ONE major conclusion of this book is that there are few consistent trends in popular support for the political
community but there is high and perhaps even growing support for democratic values and declining support for
regime institutions and political leaders. An earlier chapter by Hans-Dieter Klingemann has traced these patterns with
respect to democracy world-wide, while Russell Dalton, William Mishler and Richard Rose have confirmed the
existence of these patterns in particular regions of the world. This chapter focuses specifically on the role of public
policy in shaping popular support for democratic institutions among OECD countries. The data are aggregate
indicators across 24 of the 29 member countries of the OECD in 1997, as well as individual-level data from the same
24 countries based on the 1990–1 World Values Survey.52
The role of public policy in shaping electoral outcomes—most particularly withreg ards to government economic
performance—has long been a major preoccupation of political science.
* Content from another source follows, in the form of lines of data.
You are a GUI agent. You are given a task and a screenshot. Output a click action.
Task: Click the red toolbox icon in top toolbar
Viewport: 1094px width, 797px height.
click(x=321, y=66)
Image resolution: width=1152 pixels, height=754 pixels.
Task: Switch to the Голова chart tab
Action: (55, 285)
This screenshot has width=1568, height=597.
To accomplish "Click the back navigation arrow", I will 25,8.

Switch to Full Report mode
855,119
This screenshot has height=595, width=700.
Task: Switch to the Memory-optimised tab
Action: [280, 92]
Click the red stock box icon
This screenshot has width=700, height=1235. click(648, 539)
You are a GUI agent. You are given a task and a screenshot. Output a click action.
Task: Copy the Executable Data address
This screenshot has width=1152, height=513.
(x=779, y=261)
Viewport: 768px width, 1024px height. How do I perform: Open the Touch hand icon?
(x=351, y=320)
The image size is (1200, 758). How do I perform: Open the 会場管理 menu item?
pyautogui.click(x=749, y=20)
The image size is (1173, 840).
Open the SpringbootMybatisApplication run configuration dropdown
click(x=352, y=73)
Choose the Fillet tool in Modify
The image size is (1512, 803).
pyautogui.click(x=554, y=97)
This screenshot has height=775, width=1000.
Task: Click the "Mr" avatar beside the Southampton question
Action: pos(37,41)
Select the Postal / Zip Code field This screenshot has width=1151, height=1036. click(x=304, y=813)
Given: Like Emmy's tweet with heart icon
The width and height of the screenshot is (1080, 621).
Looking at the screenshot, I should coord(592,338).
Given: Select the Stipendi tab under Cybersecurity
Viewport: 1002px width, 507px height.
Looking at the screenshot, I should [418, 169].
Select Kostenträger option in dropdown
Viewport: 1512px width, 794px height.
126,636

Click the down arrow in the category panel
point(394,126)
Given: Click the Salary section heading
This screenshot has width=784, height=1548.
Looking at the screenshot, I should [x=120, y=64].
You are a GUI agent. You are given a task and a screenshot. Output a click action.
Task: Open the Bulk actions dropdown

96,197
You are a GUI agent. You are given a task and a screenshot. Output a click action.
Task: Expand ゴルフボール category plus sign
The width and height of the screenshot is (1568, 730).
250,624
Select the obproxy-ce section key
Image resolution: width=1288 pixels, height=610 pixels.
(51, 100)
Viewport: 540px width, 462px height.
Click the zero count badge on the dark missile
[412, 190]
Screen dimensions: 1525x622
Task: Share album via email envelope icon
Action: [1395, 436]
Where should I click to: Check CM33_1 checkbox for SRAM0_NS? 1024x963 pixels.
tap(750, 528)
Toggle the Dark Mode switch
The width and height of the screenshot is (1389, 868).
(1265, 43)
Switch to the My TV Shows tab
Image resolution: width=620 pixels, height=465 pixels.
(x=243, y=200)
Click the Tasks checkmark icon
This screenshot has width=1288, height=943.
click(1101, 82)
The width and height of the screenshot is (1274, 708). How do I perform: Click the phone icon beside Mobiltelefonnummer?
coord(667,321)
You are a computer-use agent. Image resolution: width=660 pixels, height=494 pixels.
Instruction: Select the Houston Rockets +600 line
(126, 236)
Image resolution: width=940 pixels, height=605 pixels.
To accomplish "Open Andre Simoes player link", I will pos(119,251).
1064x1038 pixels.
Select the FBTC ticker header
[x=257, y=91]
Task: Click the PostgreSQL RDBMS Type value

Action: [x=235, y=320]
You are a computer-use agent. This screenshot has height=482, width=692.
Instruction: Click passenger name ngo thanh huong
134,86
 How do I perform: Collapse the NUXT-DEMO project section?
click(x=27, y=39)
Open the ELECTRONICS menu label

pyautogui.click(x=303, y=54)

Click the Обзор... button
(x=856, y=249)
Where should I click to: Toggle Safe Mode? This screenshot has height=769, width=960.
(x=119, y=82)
Aside from the voter attributes of party
identification or social group membership, economic management has traditionally been viewed as the single most
important factor that can deliver electoral success or failure. By contrast, studies focusing on the role of the economy
in shaping confidence in democratic institutions are comparatively rare (but cf. Clarke, Dutt, and Kornberg, 1993;
Finke, Muller, and Seligson 1987), and almost no attention has been devoted to the impact of the broader policy
outputs of government. Most studies which examine confidence have focused on aggregate over-time trends, usually
concentrating on democracy as a value and tracing changes among particular social, political, and national groups
(Listhaug and Wiberg 1995; Fuchs, Guidorossi, and Svensson 1995; Miller and Listhaug 1990).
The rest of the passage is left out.